Cloud Computing – Threat or Opportunity? Part 2
In Part 1 of this two-part article, I had discussed whether cloud computing is a threat or an opportunity for IT companies (See: Cloud Computing – Threat or Opportunity? Part 1 ). In this concluding part, I discuss the same issue from the IT employee’s point of view.
Let’s start with a real-life example, albeit in a different industry. When Japanese automakers started using robots, there was obviously a drop in employment; one robot, effectively, could do the work of multiple humans. Consequently, there were cost savings and increased quality, leading to demand for Japanese cars spiking across the world.
As a result, the automakers began hiring more people, many of them to control the same robots that replaced human employees. Today, Toyota is the largest car-maker in the world; on the other hand, American car-makers face an uncertain future, and Detroit, once the auto capital of the world, is a dying city. Therefore, as is clearly seen, adopting and adapting new technology paid rich dividends for the likes of Toyota and Honda, and their employees are gainfully employed, unlike those of GM, Ford and Chrysler.
The ability of cloud computing to create jobs goes far beyond direct positions created to work on that technology; the multiplier effect comes into play here (See: The Multiplier Effects of Cloud Computing ). As I had explained in an earlier article (See: How Cloud Computing Can Create Jobs), the very fact that cloud computing improves efficiencies and reduces costs in businesses produces a climate more conducive to economic growth, and ultimately, creation of jobs.
Yes, cloud computing will be a threat to certain IT professionals who refuse to adapt, who refuse to learn. But that is true for almost any profession that has experienced radical change – when railways developed, stagecoach drivers lost jobs; but they could regain employment if they retrained to work on steam engines. In fact, their experience could actually add value over new recruits. In other words, those who manage to convert threats to opportunities will always survive, and in fact, flourish.

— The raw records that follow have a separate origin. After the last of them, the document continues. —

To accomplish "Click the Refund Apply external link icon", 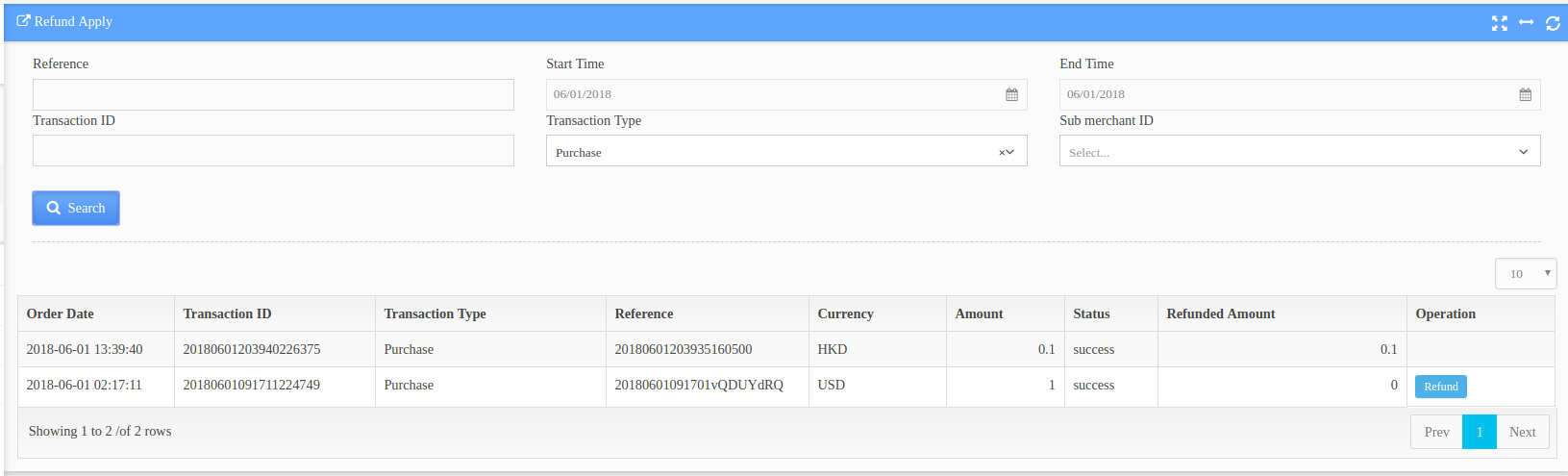I will pyautogui.click(x=23, y=21).
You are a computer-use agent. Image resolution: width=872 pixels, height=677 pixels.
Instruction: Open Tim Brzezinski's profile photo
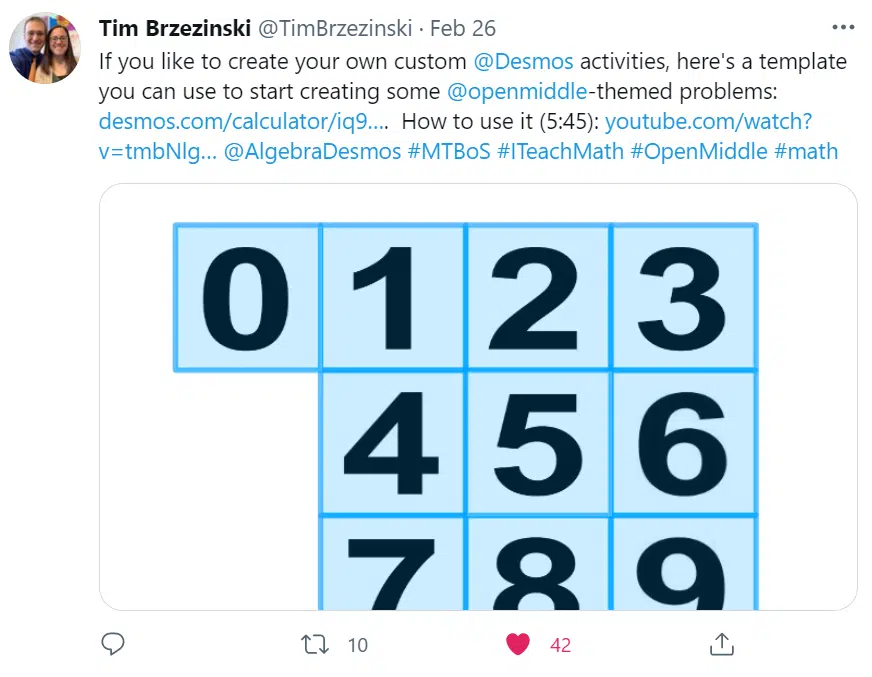45,48
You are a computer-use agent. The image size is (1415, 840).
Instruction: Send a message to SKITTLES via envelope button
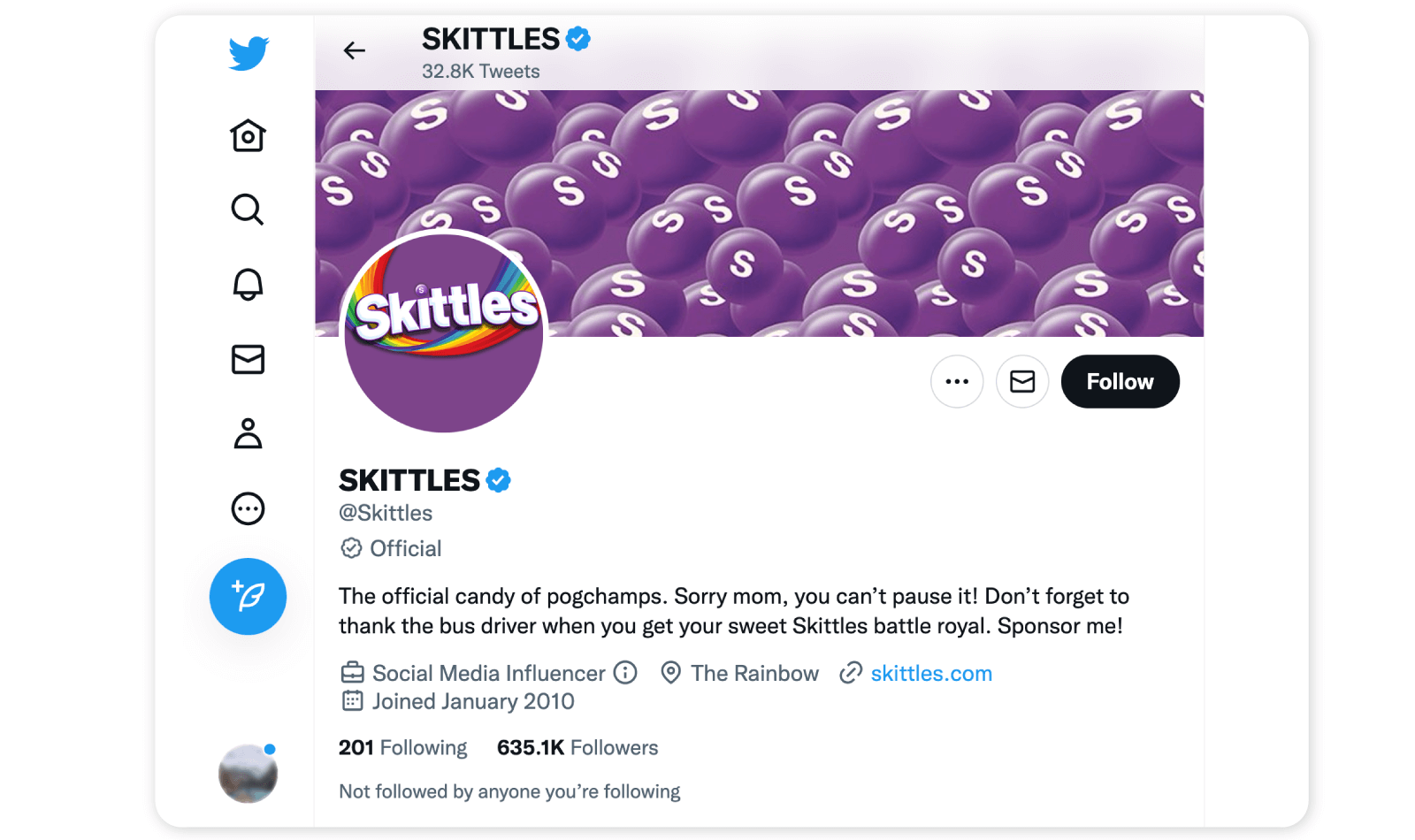1022,381
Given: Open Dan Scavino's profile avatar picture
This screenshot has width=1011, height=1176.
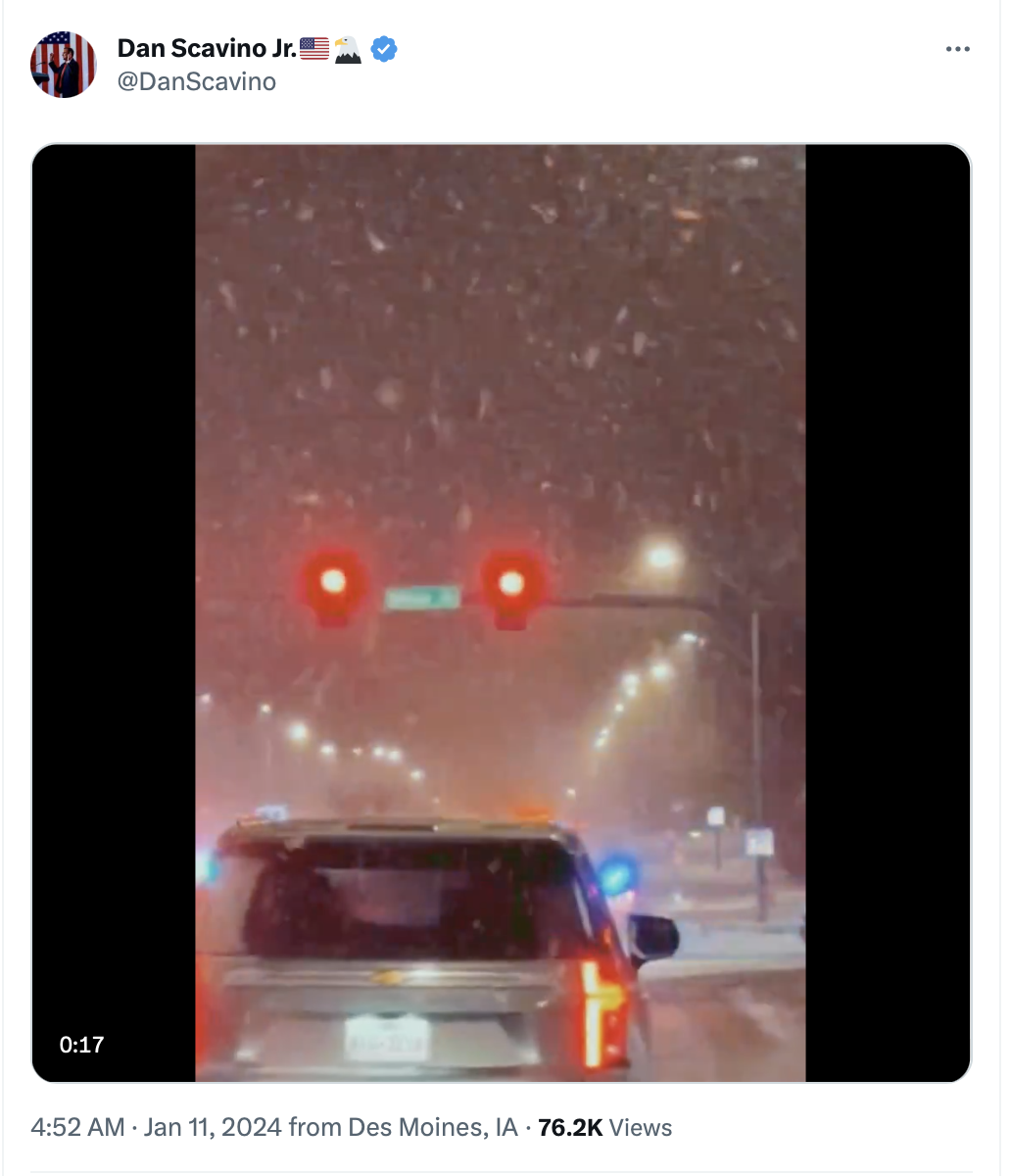Looking at the screenshot, I should 64,65.
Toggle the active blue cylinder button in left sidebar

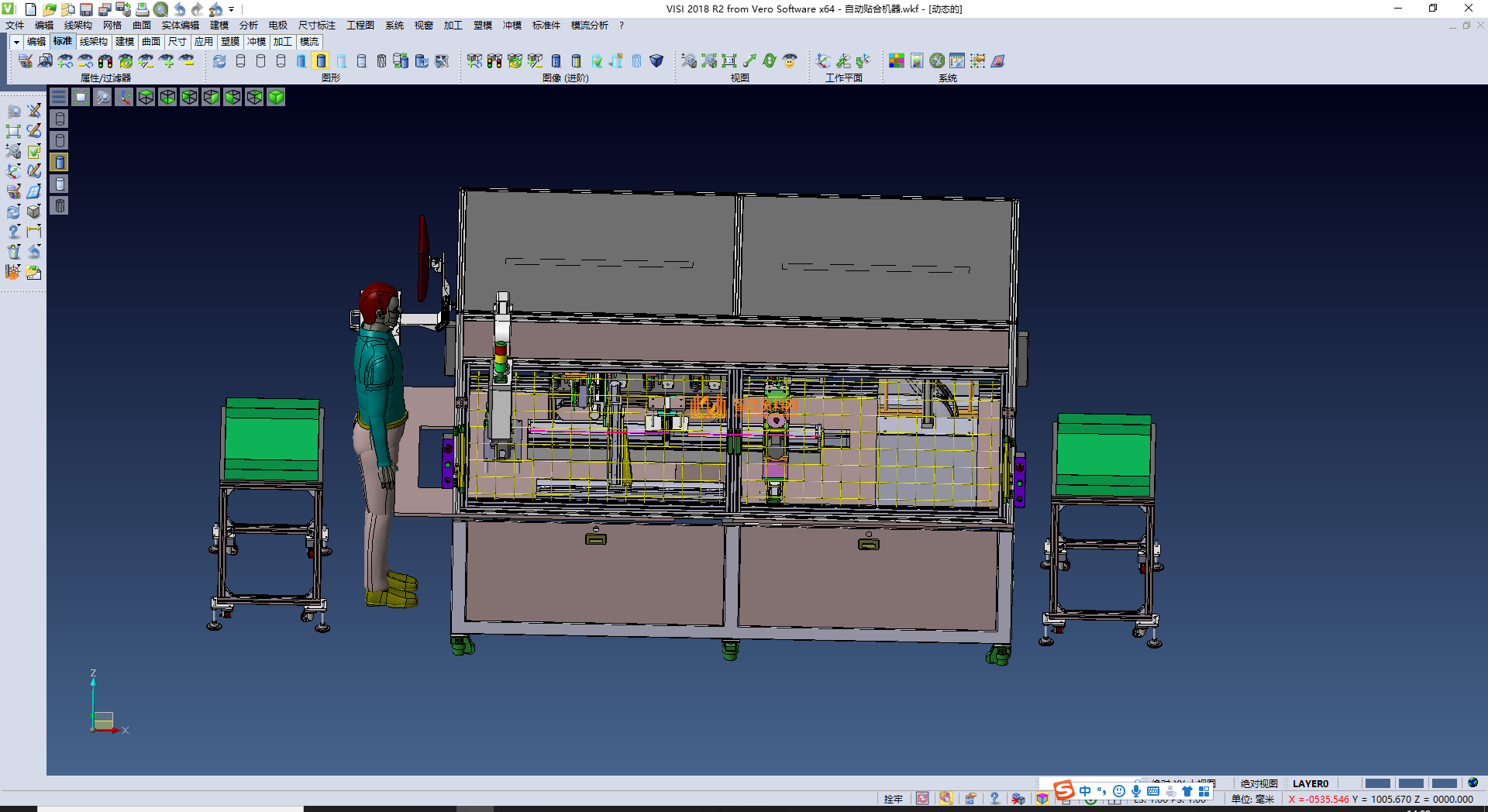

In the same way, IT professionals can adapt themselves to satisfy requirements of cloud computing jobs, and it would be easier for them than, say, an electrical engineer. Thus, although in-house IT departments may well decline in size, the slack would be more than taken up by expanding cloud computing companies. That is why, amongst all the industries experiencing phenomenal growth today, cloud computing and nanotechnology are at the top of the list. And understandably so, for they are the industries of the future.
Pete Drucker, the first management guru in the world, captured this phenomenon very succinctly decades back when many felt that computers would reduce employment, and his thoughts are as relevant today as cloud computing threatens to shake up established norms.
“Few companies that installed computers to reduce the employment of clerks have realized their expectations…. They now need more and more expensive clerks even though they call them ‘operators’ or ‘programmers’.”